# [Written request]
Retype every line of the entries below word for word, from the very start down through the line containing "center [1156, 136].", including that line.
--- begin Data provided ---
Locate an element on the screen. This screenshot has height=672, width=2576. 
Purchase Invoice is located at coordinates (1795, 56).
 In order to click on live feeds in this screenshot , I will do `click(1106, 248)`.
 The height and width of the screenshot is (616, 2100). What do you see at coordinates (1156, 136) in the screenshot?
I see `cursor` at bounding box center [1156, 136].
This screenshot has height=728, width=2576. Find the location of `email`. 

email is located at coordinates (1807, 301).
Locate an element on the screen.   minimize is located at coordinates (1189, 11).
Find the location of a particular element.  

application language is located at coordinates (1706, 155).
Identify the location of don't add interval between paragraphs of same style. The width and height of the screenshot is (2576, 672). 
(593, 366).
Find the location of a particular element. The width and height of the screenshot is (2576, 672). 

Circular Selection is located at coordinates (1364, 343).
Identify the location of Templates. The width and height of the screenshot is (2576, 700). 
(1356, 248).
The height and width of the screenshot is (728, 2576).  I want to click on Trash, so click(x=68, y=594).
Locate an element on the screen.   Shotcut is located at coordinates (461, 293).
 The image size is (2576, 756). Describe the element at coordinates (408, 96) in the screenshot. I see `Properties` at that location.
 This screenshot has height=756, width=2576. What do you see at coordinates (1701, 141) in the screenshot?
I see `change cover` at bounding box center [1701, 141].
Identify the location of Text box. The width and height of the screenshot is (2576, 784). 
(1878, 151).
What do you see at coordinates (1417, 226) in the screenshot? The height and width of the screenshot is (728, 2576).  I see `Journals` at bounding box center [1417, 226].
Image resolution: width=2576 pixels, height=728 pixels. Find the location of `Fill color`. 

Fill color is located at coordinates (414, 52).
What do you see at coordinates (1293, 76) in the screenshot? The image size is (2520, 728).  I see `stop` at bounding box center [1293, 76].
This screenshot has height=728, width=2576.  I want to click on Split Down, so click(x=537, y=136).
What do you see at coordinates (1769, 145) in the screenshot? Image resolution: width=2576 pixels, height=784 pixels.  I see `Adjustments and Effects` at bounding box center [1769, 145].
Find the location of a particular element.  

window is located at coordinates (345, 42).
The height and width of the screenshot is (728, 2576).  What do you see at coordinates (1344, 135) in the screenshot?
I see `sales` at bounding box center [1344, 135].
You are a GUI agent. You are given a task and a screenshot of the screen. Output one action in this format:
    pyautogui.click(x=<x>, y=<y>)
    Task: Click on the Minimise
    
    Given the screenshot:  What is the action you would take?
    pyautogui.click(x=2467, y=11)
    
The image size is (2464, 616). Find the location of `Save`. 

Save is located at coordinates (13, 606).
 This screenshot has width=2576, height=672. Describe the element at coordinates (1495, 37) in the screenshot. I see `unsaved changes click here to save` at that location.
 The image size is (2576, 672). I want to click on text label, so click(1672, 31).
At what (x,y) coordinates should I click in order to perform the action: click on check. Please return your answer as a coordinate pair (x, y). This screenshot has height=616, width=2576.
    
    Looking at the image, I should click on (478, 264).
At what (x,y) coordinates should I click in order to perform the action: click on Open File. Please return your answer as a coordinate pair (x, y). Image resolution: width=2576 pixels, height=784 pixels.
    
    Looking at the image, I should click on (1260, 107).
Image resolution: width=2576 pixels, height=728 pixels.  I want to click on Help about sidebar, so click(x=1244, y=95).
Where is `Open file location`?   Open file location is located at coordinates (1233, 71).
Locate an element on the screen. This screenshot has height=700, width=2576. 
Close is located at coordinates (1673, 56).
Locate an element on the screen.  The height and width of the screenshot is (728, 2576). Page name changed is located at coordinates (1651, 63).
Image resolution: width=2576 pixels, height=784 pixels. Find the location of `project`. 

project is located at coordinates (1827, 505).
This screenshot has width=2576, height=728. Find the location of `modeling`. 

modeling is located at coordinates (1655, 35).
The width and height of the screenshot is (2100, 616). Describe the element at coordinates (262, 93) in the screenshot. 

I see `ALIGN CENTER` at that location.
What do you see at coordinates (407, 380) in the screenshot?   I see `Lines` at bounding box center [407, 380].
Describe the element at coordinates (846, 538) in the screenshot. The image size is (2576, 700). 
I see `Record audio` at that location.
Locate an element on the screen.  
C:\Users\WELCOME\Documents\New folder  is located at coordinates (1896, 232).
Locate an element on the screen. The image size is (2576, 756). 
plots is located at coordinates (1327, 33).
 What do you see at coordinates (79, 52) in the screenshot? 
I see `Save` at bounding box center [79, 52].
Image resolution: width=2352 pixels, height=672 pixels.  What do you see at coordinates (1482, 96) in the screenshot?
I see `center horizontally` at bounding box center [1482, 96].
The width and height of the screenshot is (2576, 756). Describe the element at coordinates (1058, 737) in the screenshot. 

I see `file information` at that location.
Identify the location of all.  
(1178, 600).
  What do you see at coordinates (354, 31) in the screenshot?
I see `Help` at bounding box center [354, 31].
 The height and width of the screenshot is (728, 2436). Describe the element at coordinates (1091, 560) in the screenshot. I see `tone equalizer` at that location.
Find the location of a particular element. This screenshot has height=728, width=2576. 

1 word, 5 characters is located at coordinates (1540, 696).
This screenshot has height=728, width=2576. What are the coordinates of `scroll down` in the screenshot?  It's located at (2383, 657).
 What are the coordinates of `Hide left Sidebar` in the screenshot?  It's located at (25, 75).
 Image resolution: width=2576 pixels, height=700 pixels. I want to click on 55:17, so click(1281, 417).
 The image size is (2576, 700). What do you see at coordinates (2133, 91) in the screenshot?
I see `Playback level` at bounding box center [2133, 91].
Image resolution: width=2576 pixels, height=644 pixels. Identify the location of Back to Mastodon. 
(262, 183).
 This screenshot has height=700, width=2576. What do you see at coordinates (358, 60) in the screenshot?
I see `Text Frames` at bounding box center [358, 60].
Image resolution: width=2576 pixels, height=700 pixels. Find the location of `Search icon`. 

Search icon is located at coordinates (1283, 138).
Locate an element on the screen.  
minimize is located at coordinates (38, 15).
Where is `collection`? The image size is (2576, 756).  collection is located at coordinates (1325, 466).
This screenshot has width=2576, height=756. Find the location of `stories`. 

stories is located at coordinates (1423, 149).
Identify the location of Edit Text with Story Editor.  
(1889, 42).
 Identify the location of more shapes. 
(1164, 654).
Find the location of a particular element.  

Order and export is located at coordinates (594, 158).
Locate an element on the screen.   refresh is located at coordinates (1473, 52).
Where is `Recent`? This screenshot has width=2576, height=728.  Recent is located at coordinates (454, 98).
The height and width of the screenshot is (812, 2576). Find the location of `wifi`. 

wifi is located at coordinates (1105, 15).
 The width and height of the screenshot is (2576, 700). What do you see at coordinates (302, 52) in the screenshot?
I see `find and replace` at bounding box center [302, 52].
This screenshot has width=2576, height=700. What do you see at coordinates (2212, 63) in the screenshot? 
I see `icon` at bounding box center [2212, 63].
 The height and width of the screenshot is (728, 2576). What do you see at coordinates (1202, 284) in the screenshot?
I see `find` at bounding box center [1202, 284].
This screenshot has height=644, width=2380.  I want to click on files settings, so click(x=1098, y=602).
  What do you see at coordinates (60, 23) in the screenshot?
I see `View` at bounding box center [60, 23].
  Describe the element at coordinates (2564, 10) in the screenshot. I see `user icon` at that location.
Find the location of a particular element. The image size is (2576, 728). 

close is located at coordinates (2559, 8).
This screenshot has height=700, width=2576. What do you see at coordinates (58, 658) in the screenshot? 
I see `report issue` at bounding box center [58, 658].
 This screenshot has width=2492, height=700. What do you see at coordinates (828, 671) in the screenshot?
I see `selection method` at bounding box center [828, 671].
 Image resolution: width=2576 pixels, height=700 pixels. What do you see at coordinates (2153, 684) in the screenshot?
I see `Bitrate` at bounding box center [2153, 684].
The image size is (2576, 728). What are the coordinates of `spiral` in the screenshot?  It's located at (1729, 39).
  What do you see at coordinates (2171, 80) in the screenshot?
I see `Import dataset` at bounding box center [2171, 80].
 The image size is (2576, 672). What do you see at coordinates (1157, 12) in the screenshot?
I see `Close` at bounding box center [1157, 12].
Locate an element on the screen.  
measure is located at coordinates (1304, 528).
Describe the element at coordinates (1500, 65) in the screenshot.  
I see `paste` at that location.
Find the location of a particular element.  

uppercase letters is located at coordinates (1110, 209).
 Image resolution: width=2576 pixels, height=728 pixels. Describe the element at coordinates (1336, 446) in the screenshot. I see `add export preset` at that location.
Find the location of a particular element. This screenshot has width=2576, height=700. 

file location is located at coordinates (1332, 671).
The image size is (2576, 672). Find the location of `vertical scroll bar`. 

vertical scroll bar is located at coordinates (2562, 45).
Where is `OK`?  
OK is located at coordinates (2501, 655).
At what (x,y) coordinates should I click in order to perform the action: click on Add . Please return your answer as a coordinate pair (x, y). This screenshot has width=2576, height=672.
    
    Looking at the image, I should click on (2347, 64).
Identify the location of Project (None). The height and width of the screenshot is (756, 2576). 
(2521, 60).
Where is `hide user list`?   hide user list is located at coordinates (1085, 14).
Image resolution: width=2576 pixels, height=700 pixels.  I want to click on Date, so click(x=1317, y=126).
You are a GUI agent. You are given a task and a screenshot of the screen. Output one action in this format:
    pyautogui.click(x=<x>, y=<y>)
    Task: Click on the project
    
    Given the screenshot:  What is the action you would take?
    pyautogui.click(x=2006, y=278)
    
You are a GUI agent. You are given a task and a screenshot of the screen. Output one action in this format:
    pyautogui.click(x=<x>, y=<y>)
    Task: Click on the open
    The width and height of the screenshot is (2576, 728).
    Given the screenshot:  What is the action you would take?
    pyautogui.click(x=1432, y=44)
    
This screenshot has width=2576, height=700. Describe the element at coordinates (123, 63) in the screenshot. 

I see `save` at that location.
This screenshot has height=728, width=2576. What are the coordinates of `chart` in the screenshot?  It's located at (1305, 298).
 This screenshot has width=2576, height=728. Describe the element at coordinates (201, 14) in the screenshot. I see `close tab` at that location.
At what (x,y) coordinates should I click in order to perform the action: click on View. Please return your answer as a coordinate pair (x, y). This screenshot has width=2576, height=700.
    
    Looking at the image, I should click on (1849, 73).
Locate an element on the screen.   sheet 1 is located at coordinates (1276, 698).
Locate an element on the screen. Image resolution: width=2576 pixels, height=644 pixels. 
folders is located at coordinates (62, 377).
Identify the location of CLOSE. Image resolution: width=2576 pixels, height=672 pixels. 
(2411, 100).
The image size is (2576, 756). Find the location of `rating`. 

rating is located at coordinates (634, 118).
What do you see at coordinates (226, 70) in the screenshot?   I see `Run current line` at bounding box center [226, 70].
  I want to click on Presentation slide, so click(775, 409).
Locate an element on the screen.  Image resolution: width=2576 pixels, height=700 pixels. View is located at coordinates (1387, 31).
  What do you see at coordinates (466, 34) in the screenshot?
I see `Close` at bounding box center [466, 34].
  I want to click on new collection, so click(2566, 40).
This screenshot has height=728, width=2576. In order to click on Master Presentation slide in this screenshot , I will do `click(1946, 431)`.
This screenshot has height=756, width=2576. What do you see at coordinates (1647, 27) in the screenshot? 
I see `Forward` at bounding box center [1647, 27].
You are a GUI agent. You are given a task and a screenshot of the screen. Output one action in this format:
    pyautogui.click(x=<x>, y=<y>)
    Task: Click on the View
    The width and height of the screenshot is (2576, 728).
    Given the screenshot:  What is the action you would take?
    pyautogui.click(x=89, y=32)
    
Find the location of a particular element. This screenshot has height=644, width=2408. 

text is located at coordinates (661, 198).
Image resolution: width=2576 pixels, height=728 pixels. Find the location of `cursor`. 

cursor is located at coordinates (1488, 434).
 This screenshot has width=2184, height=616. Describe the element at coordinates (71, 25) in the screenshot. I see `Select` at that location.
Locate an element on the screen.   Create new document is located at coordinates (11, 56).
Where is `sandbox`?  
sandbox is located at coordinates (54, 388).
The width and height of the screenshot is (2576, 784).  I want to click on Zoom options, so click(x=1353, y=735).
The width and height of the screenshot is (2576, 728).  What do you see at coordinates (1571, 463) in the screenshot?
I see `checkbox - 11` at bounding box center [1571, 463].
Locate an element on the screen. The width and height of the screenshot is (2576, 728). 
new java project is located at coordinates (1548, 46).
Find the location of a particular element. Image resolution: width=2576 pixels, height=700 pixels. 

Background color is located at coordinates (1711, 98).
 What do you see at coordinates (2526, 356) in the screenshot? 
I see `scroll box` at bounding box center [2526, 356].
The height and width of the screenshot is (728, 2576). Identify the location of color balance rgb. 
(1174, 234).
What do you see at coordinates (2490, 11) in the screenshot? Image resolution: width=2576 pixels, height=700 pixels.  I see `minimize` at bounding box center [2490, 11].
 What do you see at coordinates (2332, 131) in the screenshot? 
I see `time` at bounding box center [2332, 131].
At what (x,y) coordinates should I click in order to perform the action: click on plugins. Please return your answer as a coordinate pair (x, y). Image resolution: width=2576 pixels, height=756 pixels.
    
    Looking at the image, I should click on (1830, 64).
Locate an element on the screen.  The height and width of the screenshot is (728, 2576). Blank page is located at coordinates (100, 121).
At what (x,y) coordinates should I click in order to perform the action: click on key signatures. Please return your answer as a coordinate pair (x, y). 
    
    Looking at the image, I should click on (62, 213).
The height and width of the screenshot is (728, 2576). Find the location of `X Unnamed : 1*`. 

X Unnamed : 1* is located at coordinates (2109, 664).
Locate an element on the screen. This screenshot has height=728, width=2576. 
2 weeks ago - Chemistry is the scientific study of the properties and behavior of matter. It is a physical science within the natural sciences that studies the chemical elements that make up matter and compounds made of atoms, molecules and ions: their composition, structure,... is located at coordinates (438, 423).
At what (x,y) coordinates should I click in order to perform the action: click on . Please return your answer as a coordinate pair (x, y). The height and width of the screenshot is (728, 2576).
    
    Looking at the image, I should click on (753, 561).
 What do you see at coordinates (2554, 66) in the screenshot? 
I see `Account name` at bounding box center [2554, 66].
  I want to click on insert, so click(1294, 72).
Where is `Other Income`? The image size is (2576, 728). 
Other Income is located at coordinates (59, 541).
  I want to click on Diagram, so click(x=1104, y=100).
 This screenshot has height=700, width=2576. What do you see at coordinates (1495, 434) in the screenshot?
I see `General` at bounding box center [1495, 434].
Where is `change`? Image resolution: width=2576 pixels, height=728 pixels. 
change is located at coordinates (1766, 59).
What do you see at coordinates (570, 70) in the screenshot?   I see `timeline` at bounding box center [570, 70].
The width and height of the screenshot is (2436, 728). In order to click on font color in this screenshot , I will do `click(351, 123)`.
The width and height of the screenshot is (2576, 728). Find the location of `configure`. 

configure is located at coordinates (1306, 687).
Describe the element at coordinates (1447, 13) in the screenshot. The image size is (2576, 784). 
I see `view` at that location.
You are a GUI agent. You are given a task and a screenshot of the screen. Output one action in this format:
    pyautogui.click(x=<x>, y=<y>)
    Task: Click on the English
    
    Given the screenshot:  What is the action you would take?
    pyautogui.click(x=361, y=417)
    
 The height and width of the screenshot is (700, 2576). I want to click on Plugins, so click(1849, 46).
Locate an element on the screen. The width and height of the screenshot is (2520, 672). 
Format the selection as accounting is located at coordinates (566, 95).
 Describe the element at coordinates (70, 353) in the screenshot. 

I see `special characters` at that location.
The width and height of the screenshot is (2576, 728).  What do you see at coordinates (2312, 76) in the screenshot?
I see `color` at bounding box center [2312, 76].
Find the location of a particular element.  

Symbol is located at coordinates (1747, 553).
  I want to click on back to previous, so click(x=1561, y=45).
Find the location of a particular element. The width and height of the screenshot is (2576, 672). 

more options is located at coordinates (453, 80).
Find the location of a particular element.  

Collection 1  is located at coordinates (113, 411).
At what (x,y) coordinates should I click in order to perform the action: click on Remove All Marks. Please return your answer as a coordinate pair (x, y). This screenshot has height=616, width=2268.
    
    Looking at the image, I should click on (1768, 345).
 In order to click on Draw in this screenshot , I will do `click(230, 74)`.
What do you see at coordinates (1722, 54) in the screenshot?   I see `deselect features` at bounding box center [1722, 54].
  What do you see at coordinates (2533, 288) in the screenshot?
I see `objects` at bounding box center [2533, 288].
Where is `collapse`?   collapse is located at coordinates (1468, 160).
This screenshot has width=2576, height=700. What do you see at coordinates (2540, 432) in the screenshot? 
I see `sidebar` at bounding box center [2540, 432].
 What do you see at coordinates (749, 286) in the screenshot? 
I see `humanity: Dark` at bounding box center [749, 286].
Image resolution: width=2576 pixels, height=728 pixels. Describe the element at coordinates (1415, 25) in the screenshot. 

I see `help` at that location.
--- end Data provided ---
# [Exercise solution]
Locate an element on the screen. This screenshot has height=672, width=2576. 
Purchase Invoice is located at coordinates (1795, 56).
 In order to click on live feeds in this screenshot , I will do `click(1106, 248)`.
 The height and width of the screenshot is (616, 2100). What do you see at coordinates (1156, 136) in the screenshot?
I see `cursor` at bounding box center [1156, 136].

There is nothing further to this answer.